The grammar school entrance exam, or eleven plus as it is also known by, is difficult for any child. Our son has been home educated for a year and a term before taking the eleven plus, and also has an EHCP for his additional needs. Despite not feeling that the test was right for him here is why we let him take it.
Special Needs and the Eleven Plus
Quite simply, despite his special needs The Sensory Seeker wanted to take the eleven plus. He wanted to prove that he could do it (he was in the school for four hours) and have the same opportunity to go to the grammar schools that his three brothers did before him. He also wanted his special day – as we reward the hard work with special treats on that day. He wanted to earn his reward like his brothers – and not just been given them.
SEN Help with the Eleven Plus
To have extra help in our area you have to provide the school where you wish them to sit the test any additional evidence as to why and what help that should be provided for them to make it a fair test. I seem to recall the turnaround was pretty tight with applying and submitting this. We waited until we had what we needed to hand in straight away. In our case it was a full copy of his EHCP and a letter from Explore Learning just further stating why they believed he required a smaller room and extra time. They awarded him 25% extra time (whether he got it or not we do not know) and a room with just the other children who needed extra time. This actually meant that they were probably the children most likely to cause a disturbance though to be fair, and there was a boy upset and kept messing with his zip.

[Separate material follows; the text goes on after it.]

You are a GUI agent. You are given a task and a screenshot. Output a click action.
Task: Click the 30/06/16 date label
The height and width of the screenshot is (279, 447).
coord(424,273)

The Run up to the Eleven Plus
We paid for him to sit one mock exam to give him a feel of what the eleven plus exam would be like. We only did one because it would be different from him – as the mocks have more children and wouldn’t give the extra time, or know about his needs. The emphasis about the eleven plus was mainly focused on the special day. Tests he really fluctuated between getting 25% on tests to getting high eighties! It really has been an emotional roller coaster.
The one thing we have focused on is how proud we are that he has wanted to give it a go – an important lesson for life. Plus it has meant that he has worked towards something in a group (he went to sessions at Explore Learning), it means he has had taken exams, and learned to be under exam conditions.
The Day of the Eleven Plus
I was a bit confused because the drop off and pick up times were the same as all the other children – meaning he either didn’t have his extra time or they had cut short his break. If really needs be I guess this could be grounds for appeal. I doubt very much we will be appealing.
He went in happy and he came out happy – and that’s all that really matters. Children were allocated colours and his colour was clearly an indicator of his needs and at drop off and pick up the fact that he was this colour seem to be of high importance, so I felt that he had been well looked after. He felt it went well, but then say he answered things in the wrong section. He was so proud of himself saying, “see I told you I could do it!”
Then we had his special day. He had been awake since 4am on the morning of the test and I am surprised that he managed to stay awake until 2am the following day when the decision was made for him to go to bed. We are quite strict on bedtimes and so this was very late indeed for him to stay up as a treat. We had bought him the LEGO he had asked for because he wanted to build it with me and took him out for dinner and desert the places he wanted to go. Plus he generally just played computer games outside of the hours we normally allow.
The Eleven Plus Results
We now have just under a month to wait for the results but I have heard of another school that sounds much more suitable for him, in my opinion. I am going to see if we can look around and convince him that the grammar school he wants to go isn’t his only choice. The wait for the results is less than 4 weeks too – so we shall see.